━━━ Texte fourni ━━━

Ces deux articles ont été adoptés il y a 77 ans, dans un monde qui se remettait toujours des ravages de la Seconde Guerre mondiale. La Déclaration universelle des droits de l'homme est née d'un engagement collectif à protéger les droits fondamentaux de l'être humain, partout dans le monde. Elle a depuis été approuvée par les 193 États membres des Nations Unies. Au cœur de cette vision se trouvait une compréhension commune, à travers les continents, les langues, les religions et les systèmes politiques, que la paix et la sécurité alimentaire sont indissociables. La dignité humaine dépend de la capacité à vivre en sécurité, à se nourrir et à résister aux chocs sans perdre les fondements de la vie.
Pourtant, cette cohérence est devenue beaucoup moins évidente dans les décisions publiques. Aujourd'hui, la sécurité domine le discours public au Canada, en lien avec les préoccupations liées à l'inflation, au commerce, à l'instabilité géopolitique, aux impacts climatiques, aux migrations mondiales et à la fragilité des chaînes d'approvisionnement. Le gouvernement fédéral prépare d'importantes réductions de l'aide internationale, y compris dans le domaine de la santé mondiale, et le premier ministre Mark Carney a déclaré publiquement que la Politique d'aide internationale féministe (PAIF) ne serait plus le cadre politique directeur. Les détails du budget 2025 restent inconnus, mais la réduction du soutien à la nutrition, à la santé mondiale ou à la résilience agricole, tout en s'éloignant de la PAIF, affaiblirait les mécanismes de stabilité que le Canada a autrefois défendus.
Les dépenses militaires, avec tout ce que cela peut impliquer pour la protection ou la violation des droits de la personne, augmentent, tandis que les budgets consacrés au développement diminuent dans le monde entier. Cela se produit alors que les Nations Unies estiment que près de 720 millions de personnes souffrent de faim chronique, un fardeau qui pèse de manière disproportionnée sur les femmes. Le rapport de la FAO intitulé « L'État de la sécurité alimentaire et de la nutrition dans le monde 2025 » note que 2,6 milliards de personnes n'ont pas les moyens de s'alimenter sainement.

━━━ Extraits de données ━━━

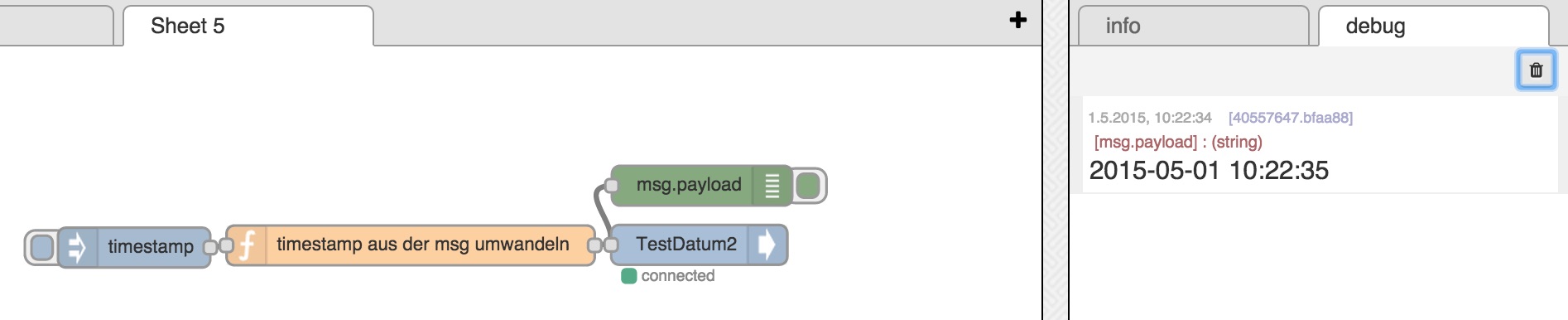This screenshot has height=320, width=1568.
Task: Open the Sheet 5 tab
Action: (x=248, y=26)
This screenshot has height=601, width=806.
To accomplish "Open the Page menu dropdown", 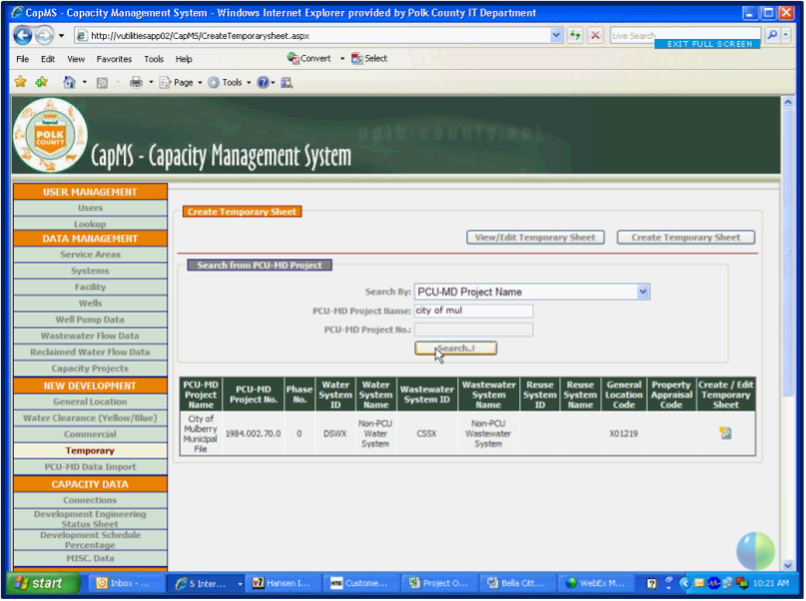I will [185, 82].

━━━

* **Travail demandé**:
a - Pour chaque affirmation, dites si elle concorde avec le texte fourni en répondant par oui ou par non, et citez mot pour mot le passage du texte qui permet de trancher. (i) La Déclaration universelle des droits de l'homme a été approuvée par les 193 États membres des Nations Unies. (ii) Les détails du budget 2025 sont déjà connus. (iii) Selon le rapport de la FAO, 720 millions de personnes n'ont pas les moyens de s'alimenter sainement.
b - Extrayez du texte fourni le passage qui va de « Les dépenses militaires, avec » jusqu'à « de s'alimenter sainement. » inclus.
La liste n'a aucun rapport avec le texte fourni.

* **Corrigé détaillé**:
a -
(i) Oui : « Elle a depuis été approuvée par les 193 États membres des Nations Unies. »
(ii) Non : « Les détails du budget 2025 restent inconnus ».
(iii) Non : « 2,6 milliards de personnes n'ont pas les moyens de s'alimenter sainement ».

b -
Les dépenses militaires, avec tout ce que cela peut impliquer pour la protection ou la violation des droits de la personne, augmentent, tandis que les budgets consacrés au développement diminuent dans le monde entier. Cela se produit alors que les Nations Unies estiment que près de 720 millions de personnes souffrent de faim chronique, un fardeau qui pèse de manière disproportionnée sur les femmes. Le rapport de la FAO intitulé « L'État de la sécurité alimentaire et de la nutrition dans le monde 2025 » note que 2,6 milliards de personnes n'ont pas les moyens de s'alimenter sainement.